Arizona Group Eyes a For-Profit Spinoff

The Arizona Clearing House Association may break its industry's not- for-profit mold by forming a profit-seeking subsidiary.

The Phoenix-based clearing house, which provides check and automated clearing house services, has hired Ernst & Young to help it study how the unit would be set up and how it would be taxed.

The subsidiary would sell automated clearing house services to nonmember institutions outside Arizona - an activity not permitted under the existing association charter.

The for-profit structure would permit profit distributions and dividend payouts. By contrast, nonprofits are limited in their use of any operating surpluses, which might hamper an entrepreneurial, technology-based opportunity like the marketing of automated clearing house services.

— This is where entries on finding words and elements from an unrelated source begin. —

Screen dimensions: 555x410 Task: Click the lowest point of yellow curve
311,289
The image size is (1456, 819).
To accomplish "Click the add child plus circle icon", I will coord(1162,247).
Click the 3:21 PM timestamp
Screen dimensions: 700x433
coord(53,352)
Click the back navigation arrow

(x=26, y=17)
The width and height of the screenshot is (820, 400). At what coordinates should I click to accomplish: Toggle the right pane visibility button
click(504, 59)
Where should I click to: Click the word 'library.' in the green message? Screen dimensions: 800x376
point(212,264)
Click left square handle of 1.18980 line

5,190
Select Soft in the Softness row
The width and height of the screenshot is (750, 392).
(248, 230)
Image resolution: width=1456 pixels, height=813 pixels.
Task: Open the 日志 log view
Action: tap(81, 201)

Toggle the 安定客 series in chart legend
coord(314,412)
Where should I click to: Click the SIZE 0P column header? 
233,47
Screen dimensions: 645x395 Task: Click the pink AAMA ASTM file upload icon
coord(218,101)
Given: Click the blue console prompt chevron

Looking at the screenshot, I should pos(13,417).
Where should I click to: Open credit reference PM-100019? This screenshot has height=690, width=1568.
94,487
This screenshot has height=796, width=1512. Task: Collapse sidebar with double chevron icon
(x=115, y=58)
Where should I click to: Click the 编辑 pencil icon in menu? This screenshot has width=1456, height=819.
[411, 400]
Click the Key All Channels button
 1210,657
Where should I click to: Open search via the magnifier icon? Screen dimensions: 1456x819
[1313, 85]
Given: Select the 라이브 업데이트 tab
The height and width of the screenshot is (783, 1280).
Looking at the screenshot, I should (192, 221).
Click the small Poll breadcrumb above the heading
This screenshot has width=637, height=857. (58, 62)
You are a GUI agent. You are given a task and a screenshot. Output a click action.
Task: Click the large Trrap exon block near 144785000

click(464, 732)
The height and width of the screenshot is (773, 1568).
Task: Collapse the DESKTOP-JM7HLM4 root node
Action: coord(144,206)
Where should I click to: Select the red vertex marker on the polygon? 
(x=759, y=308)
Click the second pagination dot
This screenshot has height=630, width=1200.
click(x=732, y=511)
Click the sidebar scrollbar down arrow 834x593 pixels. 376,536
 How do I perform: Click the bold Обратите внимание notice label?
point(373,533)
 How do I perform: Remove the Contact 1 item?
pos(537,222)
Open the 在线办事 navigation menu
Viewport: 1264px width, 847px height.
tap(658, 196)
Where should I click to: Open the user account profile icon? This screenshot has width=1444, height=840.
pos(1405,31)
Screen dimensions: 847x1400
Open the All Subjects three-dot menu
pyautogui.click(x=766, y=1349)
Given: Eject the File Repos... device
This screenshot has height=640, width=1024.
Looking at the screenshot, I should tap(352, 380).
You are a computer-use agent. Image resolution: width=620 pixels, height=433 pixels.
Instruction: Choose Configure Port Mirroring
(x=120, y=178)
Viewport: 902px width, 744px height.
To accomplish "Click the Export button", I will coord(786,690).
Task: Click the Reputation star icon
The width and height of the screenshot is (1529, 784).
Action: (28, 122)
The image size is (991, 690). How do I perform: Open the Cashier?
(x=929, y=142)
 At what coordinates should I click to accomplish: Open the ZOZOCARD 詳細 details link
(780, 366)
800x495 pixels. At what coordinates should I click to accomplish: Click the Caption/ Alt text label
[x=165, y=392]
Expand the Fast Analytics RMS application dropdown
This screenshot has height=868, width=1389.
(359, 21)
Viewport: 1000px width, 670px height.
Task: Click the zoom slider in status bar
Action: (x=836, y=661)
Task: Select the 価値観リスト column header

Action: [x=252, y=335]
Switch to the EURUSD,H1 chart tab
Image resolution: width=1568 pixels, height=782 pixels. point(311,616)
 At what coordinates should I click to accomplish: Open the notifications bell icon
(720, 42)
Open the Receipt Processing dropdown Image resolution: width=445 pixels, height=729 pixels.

"We are looking at diversifying and putting the appropriate structure in place to secure a strong future," said Holly Merrill, president of the Arizona Clearing House. "We've taken the first step toward approving the concept."

The 92-bank organization has a history of transaction-processing innovations. The subsidiary would be the first of its kind among the regional automated clearing house associations, though the same kind of step has been taken by other banking trade groups, notably the Independent Bankers Association of America.

Serving a banking community that is smaller and more closely knit than those in more populous areas, the Arizona group used its automated clearing house to clear retail debit card transactions - in contrast to other regional systems that used on-line interchange systems.

The Arizona Clearing House is also one of only three automated clearing house operators to do its processing independent of the Federal Reserve System. The other private-sector processors are the New York Clearing House Association and Visa U.S.A.

The Arizona Clearing House relies on Deluxe Data Services to support its switching and settlement services to banks and credit unions in the state.

In its traditional business, the Arizona Clearing House handles more than 25 million local checks each month.

A profit-making enterprise conceivably could lower the cost of clearing house transactions to member banks, which include Arizona affiliates of BankAmerica Corp., First Interstate Bancorp, Banc One Corp., and Norwest Corp. - all among the largest originators of automated clearing house payments.

The New York Clearing House provides services to many institutions outside its region, but as a nonprofit it cannot rebate profits to its bank owners. Instead, it lowers fees for all participants when revenues exceed expenses.

"We are a different setup," said George Thomas, senior vice president with the New York group. "We can't exceed our reserves, because then we get into tax problems, so we lower our prices for everybody."

The New York group also operates Chips - the Clearing House Interbank Payments System - which handles large-value electronic funds transfers totaling more than $1 trillion on an average day.

John F. Good, president of MidAmerica Automated Payments System, the Cleveland-based automated clearing house, said an association's primary mission may be education, for example. But if it earned excess revenues from ancillary services, he said, "The IRS may say, 'Wait a minute, you are making a profit on that and its beyond what you are chartered to do.'"

But the Arizona association isn't the only one considering establishing a for-profit unit. Joyce Carelli, network services director for Payment Systems Network Inc., Maitland, Fla., said, "It's something we're exploring," though she added her firm hasn't made any decisions yet.

She said other automated clearing house associations might consider "separating core services from other services" that can be expanded to other markets for profit.

It "makes sense to do it on a for-profit basis" if it benefits association members, Ms. Carelli said.